The UF College of Medicine's mobile clinic visits local migrant workers in April

As the morning dew begins to dry on the endless rows of blueberry bushes, the UF College of Medicine Mobile Outreach Clinic parks beside two tall metal silos at a Windsor farm.

In the early morning hours, the migrant workers begin trickling in to see Ginny Bruzzese, the mobile clinic’s coordinator and nurse.

The UF College of Medicine Mobile Outreach Clinic parks next to two silos at a Windsor blueberry farm. The clinic visited several Alachua County farms, motels and restaurants during the month of April, offering a variety of health care services to migrant workers and their families. Photo by Maria Belen Farias

The day’s patients include a chubby-cheeked, dark-eyed toddler in need of check-up and iron drops for anemia; a middle-aged woman with high blood pressure and a young man requesting a tetanus shot. Then, there’s the young mother who needs treatment for an infection; a couple of men with vision problems and a man recovering from pneumonia with lingering respiratory problems.

Coordinating with clinic driver and translator Jorge Herrara, Bruzzese asks patients questions as she checks their blood pressure. Despite the tight quarters in the retrofitted school bus and a hectic flurry of patients, she smiles and says, “I have the best job in the world.”

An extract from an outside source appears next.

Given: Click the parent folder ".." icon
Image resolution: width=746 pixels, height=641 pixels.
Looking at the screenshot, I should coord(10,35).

This is the second year the College of Medicine has used the mobile clinic to reach the migrant population, said Nancy Hardt, M.D., director of health disparities and service learning programs, who oversees the mobile clinic. This spring, the number of migrant health clinics held at farms, motels and restaurants around Alachua County doubled compared to last year. Bruzzeze estimated about 500 patients were served at six clinics this year

Pedro, 11 months, sits on his mother’s lap, beside his sister Angelica, 23 months. The children both received check-ups at the University of Florida College of Medicine Mobile Outreach Clinic. Photo by Maria Belen Farias

For UF medical students, April means finals, rotations and graduation, but for migrant workers it means blueberry picking season in north central Florida. Mostly from Mexico, the workers and their families spend a few weeks working in hot and dusty fields in Alachua County, before moving onto the next place with a crop to pick.

The migrant health visits are added to the mobile clinic’s regular schedule of visits around the county to serve local residents in need, offering everything from health screenings, family planning services, primary care for adults and children and referrals for specialists and dental care. Services are free or on a sliding fee scale.

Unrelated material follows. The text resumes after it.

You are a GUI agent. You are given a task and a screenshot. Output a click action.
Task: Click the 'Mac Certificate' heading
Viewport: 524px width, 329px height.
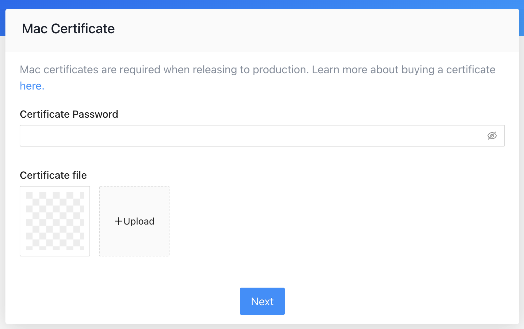(68, 29)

The mobile clinic was launched in January 2010, but prior to that, College of Medicine volunteers still cared for the migrant population, said Hardt.

“We just drove there (to the fields) and did it out of the back of a pickup truck,” she said.

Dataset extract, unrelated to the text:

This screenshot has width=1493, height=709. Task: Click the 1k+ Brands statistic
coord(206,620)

Despite her busy schedule, Karina Reyner, a third-year medical student, volunteered at the April 26 migrant health mobile clinic visit to El Molino Restaurant in Waldo. She assisted a physician and nurse in attending to nearly 50 patients at the three-hour evening clinic and treated everything from strep throat to ear infections.

“It was an excellent experience,” she said. “You get to see a lot of different medical presentations and really make a difference … it’s very rewarding.”

The experience gave her a chance to practice both her medical and Spanish language skills and work with a local population in need. Reyner said she plans to volunteer again next spring and spread the word to get other medical students involved.

Mobile clinic nurse Ginny Bruzzese hands a lollipop to Jesus, 14 months, following his check-up, while the clinic’s Spanish translator and driver Jorge Herrara and county health department nurse practitioner Lynne Webster look on. Photo by Maria Belen Farias

Grant Jester, a first-year medical student, volunteered for the migrant health clinic held April 20 at a local motel. Approximately 30 patients stopped by, and he had a chance to improve his Spanish while talking to patients and taking down medical histories. Working with more senior medical students, he also was able to hone his primary care skills.

“It definitely motivated me to want to do more,” he said.

Like Reyner, Jester said it opened his eyes to the huge need that exists locally.

“I think the students really enjoy it—for one thing, the patients are extremely grateful and it just reinforces all the reasons why they chose medicine in the first place,” said Hardt. “It’s (also) a chance to get outside and put some of what they are learning to very good use.”